There is actually a great deal of similarity between Git and Mercurial. Instead of providing a long list of features that are equivalently supported in both system, this section attempts to highlight areas of significant difference between the systems.
- Client Storage Management. Both Mercurial and Git allow users to selectively pull branches from other repositories. This provides an upfront mechanism for narrowing the amount of history stored locally. In addition, Git allows previously pulled branches to be discarded. Git also allows old revision data to be pruned from the local repository (while still keeping recent revision data on those branches). With Mercurial, if a branch is in the local repository, then all of its revisions (back to the very initial commit) must also be present, and there is no way to prune branches other than by creating a new repository and selectively pulling branches into it. There has been some work addressing this in Mercurial, but nothing official yet.
- Number of Parents. Git supports an unlimited number of parent revisions during a merge. Mercurial only allows two parents. In order to achieve an N-way merge in Mercurial, the user will have to perform N-1 two-way merges. Although in many cases this is also the preferred way to merge N parents regardless of DVCS, with Git the user can perform an N-way merge in one step if so desired.
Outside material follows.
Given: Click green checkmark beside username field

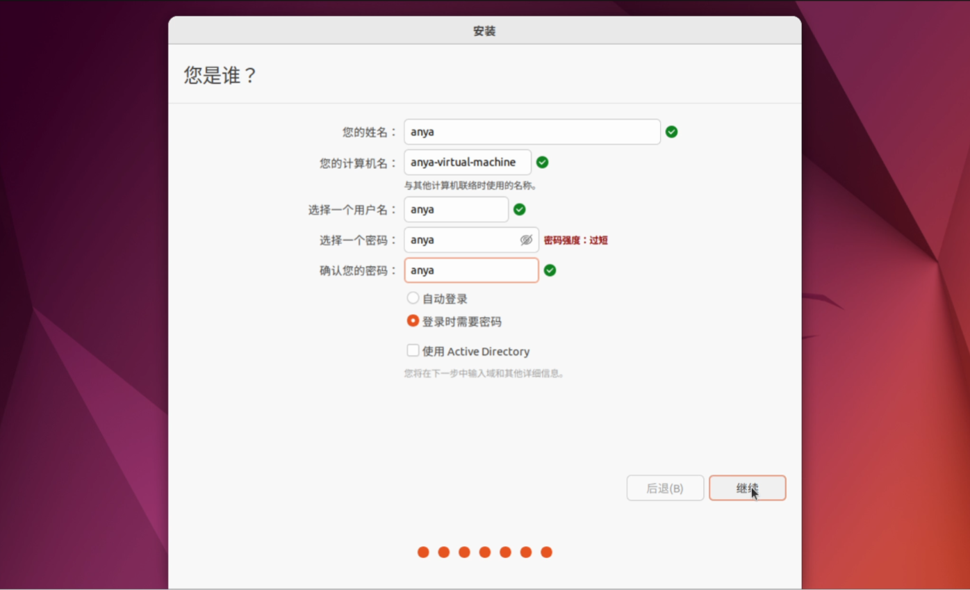Looking at the screenshot, I should point(519,210).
- Rebasing. Git has a rebase command which allows you to take a local branch and change its branch point to a more recent revision. For example, if one is working on a new feature for a product, a local branch may have been started from the 1.0 release. If while still working on the feature the main product line has been updated to 1.1, it may be desirable to pull in the 1.0->1.1 changes onto the local feature branch and treat it as a branch from 1.1 instead of 1.0. In most other systems, this is done by merging the 1.1 changes onto the branch. Merging is the right thing to do from an SCM perspective, where the focus is on 'reproducibility of past states'. However, when the focus is 'authoring a clean software revision history', rebasing is sometimes a superior method. git-rebase allows you to make a previously non-linear history linear, keeping the history cleaner. To be fair, the same deltas are produced by simply merging every commit from the 1.0 version to the 1.1 version individually, and committing them individually. Rebasing is about safely doing this and then deleting the old 1.0 based versions so they don't clutter the tree.
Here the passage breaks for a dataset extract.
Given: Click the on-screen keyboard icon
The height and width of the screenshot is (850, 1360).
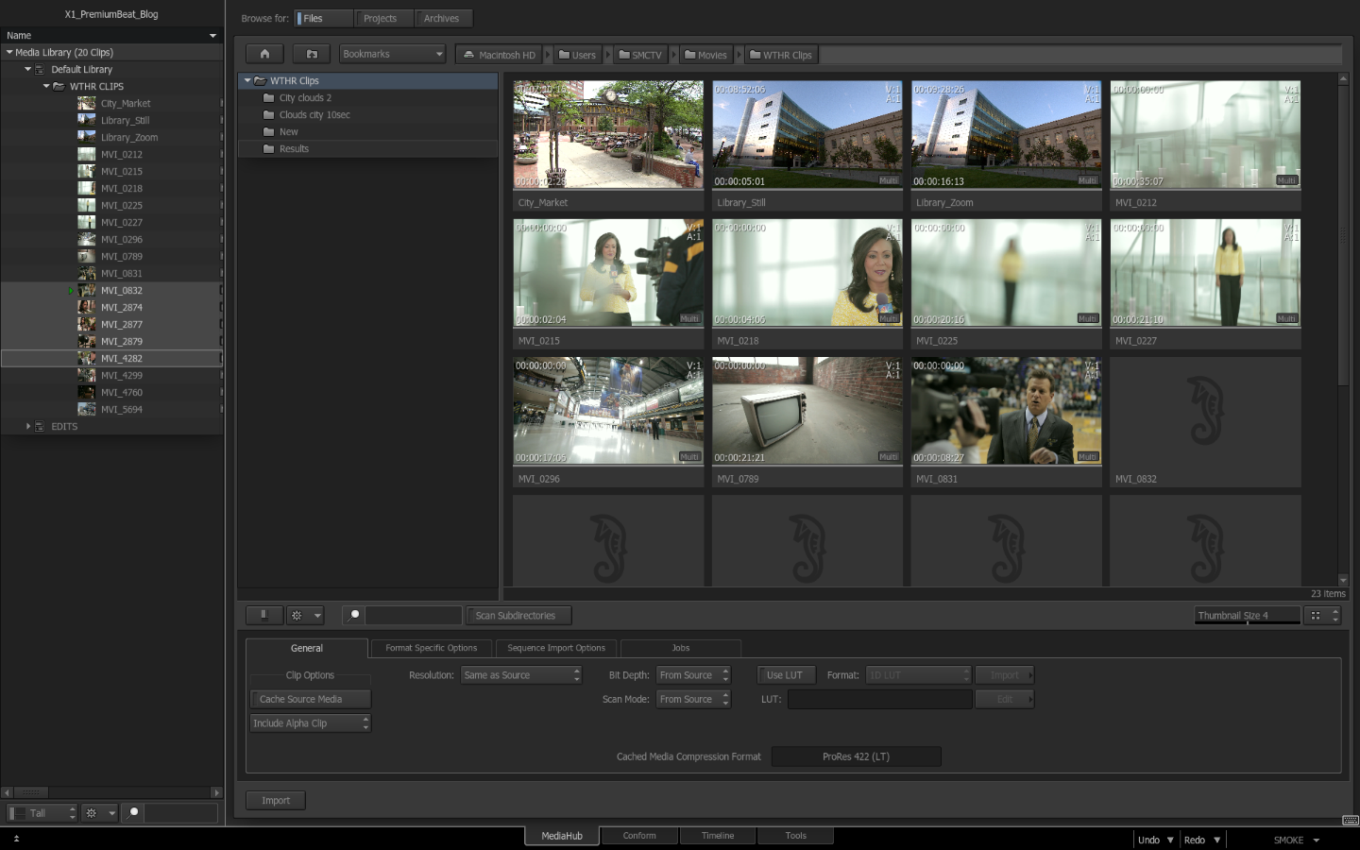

Note: Mercurial has added rebase support since this analysis was conducted.
- Learning Curve. Git has a steeper learning curve than Mercurial due to a number of factors. Git has more commands and options, the volume of which can be intimidating to new users. Mercurial's documentation tends to be more complete and easier for novices to read. Mercurial's terminology and commands are also a closer to Subversion and CVS, making it familiar to people migrating from those systems.
- Windows Support. Git has a strong Linux heritage, and the official way to run it under Windows is to use cygwin, which is far from ideal from the perspective of a Windows user. A MinGw based port of Git is gaining popularity, but Windows still remains a "second class citizen" in the world of Git. Based on limited testing, the MinGW port appeared to be completely functional, but a little sluggish. Operations that normally felt instantaneous on Linux or Mac OS X took several tenths of a second on Windows. Mercurial is Python based, and the official distribution runs cleanly under Windows (as well as Linux, Mac OS X, etc).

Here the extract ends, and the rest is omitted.